O Governo fez seu o relatório e propõe-se levá-lo a prática no que concerne às suas conclusões. Nestas circunstâncias, o que está em causa é não só a (in)capacidade para responder a estes desafios, como também o que veio acontecendo ao longo das últimas décadas de abandono do interior, transplantando o país para o litoral. Não há ninguém que de boa-fé o possa ignorar. Estes incêndios, independentemente de responsabilidades circunscritas ao seu alastramento, não resultam do nada. Explodem com toda a brutalidade porque resultam claramente de uma ausência de um projeto de desenvolvimento para o interior do país. O interior não dá votos. Ou dá poucos, porque a agricultura, tal como existia há 50 anos, não tem futuro. Os incêndios acontecem porque o país cresce desmesuradamente no litoral e vai morrendo no interior. E até hoje o que todos os governos fizeram foi agravar a situação. Sócrates quis-nos fazer crer que o que o interior precisava era de auto-estradas... Passos e Cristas de acabar com os serviços florestais... É dessa medida que Passos tem vergonha?

Para fazer frente a mais de 500 ignições em dois dias era preciso que os meios da administração interna vivessem exclusivamente para a tarefa de apagar incêndios, o que é uma demagogia inqualificável. E nem assim tais meios seriam eventualmente suficientes. Quando das televisões nos chegam as vozes dos nossos concidadãos aterrorizados a pedir ajuda, há alguém que acredite que a ajuda não chega porque quem pode e deve ajudar se nega a fazê-lo?

A gritaria que a direita mais sofisticada ou mais bruta utiliza nos incêndios para atacar a política do Governo no seu todo e pedir a sua queda é própria de uma mentalidade de terceiro ou quarto mundos. É servir-se de uma desgraça da qual também é responsável para atingir um fim que em condições normais não conseguiria, como resulta claramente da vontade soberana do povo português.

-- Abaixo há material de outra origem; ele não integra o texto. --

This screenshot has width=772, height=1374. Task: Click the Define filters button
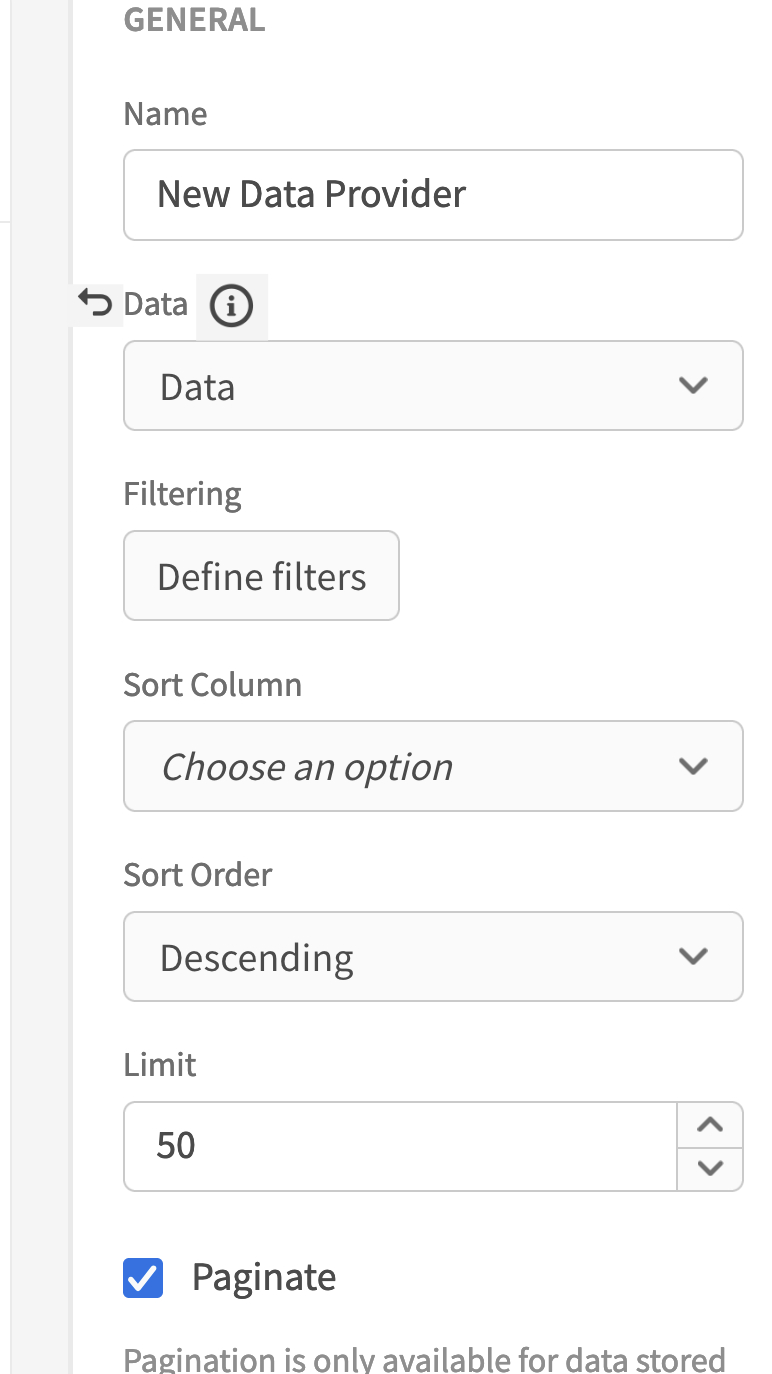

Pretender que os incêndios são o resultado de opções estratégicas de dignificação da carreira dos funcionários públicos só pode ter a ver com gente que acerca da política tem a conceção de que vale tudo, e revelando ainda o desprezo pela função pública. Querem a proteção das florestas privatizada? Querem nacionalizar o minifúndio e entrega-lo aos tubarões? Querem que os donos das celuloses fiquem com o interior sem pessoas e apenas com eucaliptos para terem a almejada rentabilidade e fornecer a Europa limpa?

É, por isso, lamentável que o Presidente da República vá a Oliveira do Hospital para alinhar com a ideia de que está em causa o futuro do Governo. Independentemente de más decisões no terreno no combate aos incêndios, e consequentes conclusões, é de uma demagogia sem limites servir-se dos incêndios para pôr em causa a política global do Governo que tem dado resultados positivos e que tem o apoio do PS, PCP, BE e PEV.

A oposição ao Governo não vive em função do seu projeto para se afirmar como alternativa à governação. Sem ideias para sair da política de redondel de enriquecer os ricos e empobrecer os pobres, fica à espera do que a natureza lhe possa trazer para dar provas que existe. Tenta aproveitar o mar de chamas que se abateu sobre o país para sair à rua a gritar o que ela própria ajudou a criar ao longo de dezenas de anos de política de desertificação do interior e de entrega da floresta à ganância e apetite de alguns.

É pena que Marcelo Rebelo de Sousa venha declarar, numa hora de dor e sofrimento (como se as populações tivessem sido abandonadas agora e intencionalmente), como se nunca tivesse sido responsável por um partido que tem estado no governo sozinho, ou com o PS ou com o CDS, que o Parlamento tem de decidir se continua a dar apoio ao Governo. Acredita o PR que o PS, ou o BE, ou o PCP, ou o PEV, vão derrubar o Governo? Devia esclarecer. Cristas foi a anterior ministra da Agricultura que para empobrecer o país acabou com os serviços florestais. 

Todos sabem, até no CDS, que com submarinos e com menos quotas de pescado não se combatem os incêndios.

Se houvesse mais vergonha e se olhasse para a Austrália e para a Califórnia, talvez os “comentaristas” mais dados à defesa dos seus ideais pudessem refrear os seus ânimos e não puxassem as brasas às suas sardinhas. Brincar com o fogo queima.